Die französische Serie – Le pique-nique

“Le picnic” oder wie die Franzosen über Land reisen

Wer sich auf Reisen begib, kennt dieses gleichwohl beunruhigende wie auch die Neugier beflügelnde Gefühl: “was ist denn das hier …” oder auch “was machen die denn da…?”. Und genau das fragte ich mich, als ich mal wieder durch Frankreich unterwegs war. Ich bin dann hier und da, fahre über Land und durch Wälder, Orte und Dörfer oder das was davon übrig geblieben ist. Ich muss überall schauen, riechen, probieren und alles hinterfragen. Es ist weißgott nicht meine erste Frankreichreise aber erst jetzt fiel mir eine Sache ins Auge, die ich zuvor nie beachtet hatte:  – überall sieht man Franzosen, die sich zum Picknick irgendwo niedergelassen haben.
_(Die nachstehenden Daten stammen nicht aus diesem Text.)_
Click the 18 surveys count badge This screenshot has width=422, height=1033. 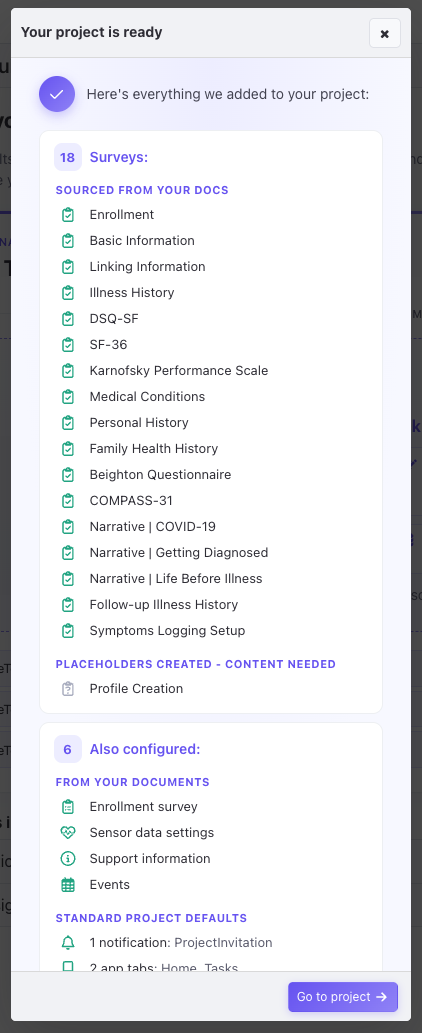[x=68, y=157]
Aufgefallen ist es mir auf einem Tankstop. Auf dem Weg zur Autobahn passiere ich mehrere französische Autos mit offener Kofferraumklappe oder geöffneten Türen. Gläser oder Pappbecher in der einen und einem Baguette in der anderen Hand. Obligatorisch ist die Flasche Rotwein dabei.
Darauf aufmerksam geworden, sehe ich auf meiner Fahrt jetzt überall rastende Franzosen. Überall, an den normalsten und überraschendsten Plätzen und Orten stehen Tische mit Bänken, meist aus maßivem Holz oder Beton gefertig. An Autobahnen, Nationalstraße, Landstraße und in Ortschaften sieht man Schilder, die mit dem Begriff “Aire de …” auf einen Rastplatz hinweisen. Schöne und weniger schöne Ort locken die Franzosen um die Mittagszeit, einfach anzuhalten, zu essen und zu trinken. Pause machen – zum Essen.
Am schönsten sind natürlich die Aire in den Waldlichtungen am Teich. Denn Franzosen sind ja Genießer und machen es sich gerne schön.
Picknick Tisch am Teich

 

 

 

 

 

Eine für den Deutschen ungewöhnliche Tradition, sich für das Essen Zeit zu nehmen.
Ich bin ob dieser konsequenten und traditionsreichen Nahrungsaufnahme begeistert.
Statt wie bisher, um die Mittagszeit nichts zu essen, Fastfood habe ich schon seit Jahren konsequent von meinem Speisenplan gestrichen, eigne ich mir diese nette Mentalität, wenn auch nur im Urlaub gerne an und kaufe gegen Mittag ein frisches Baguette, eine Salami sowie ein wenig aufgeschnittenen Schinken und suche mir ein lauschiges Plätzchen für die Mittagspause.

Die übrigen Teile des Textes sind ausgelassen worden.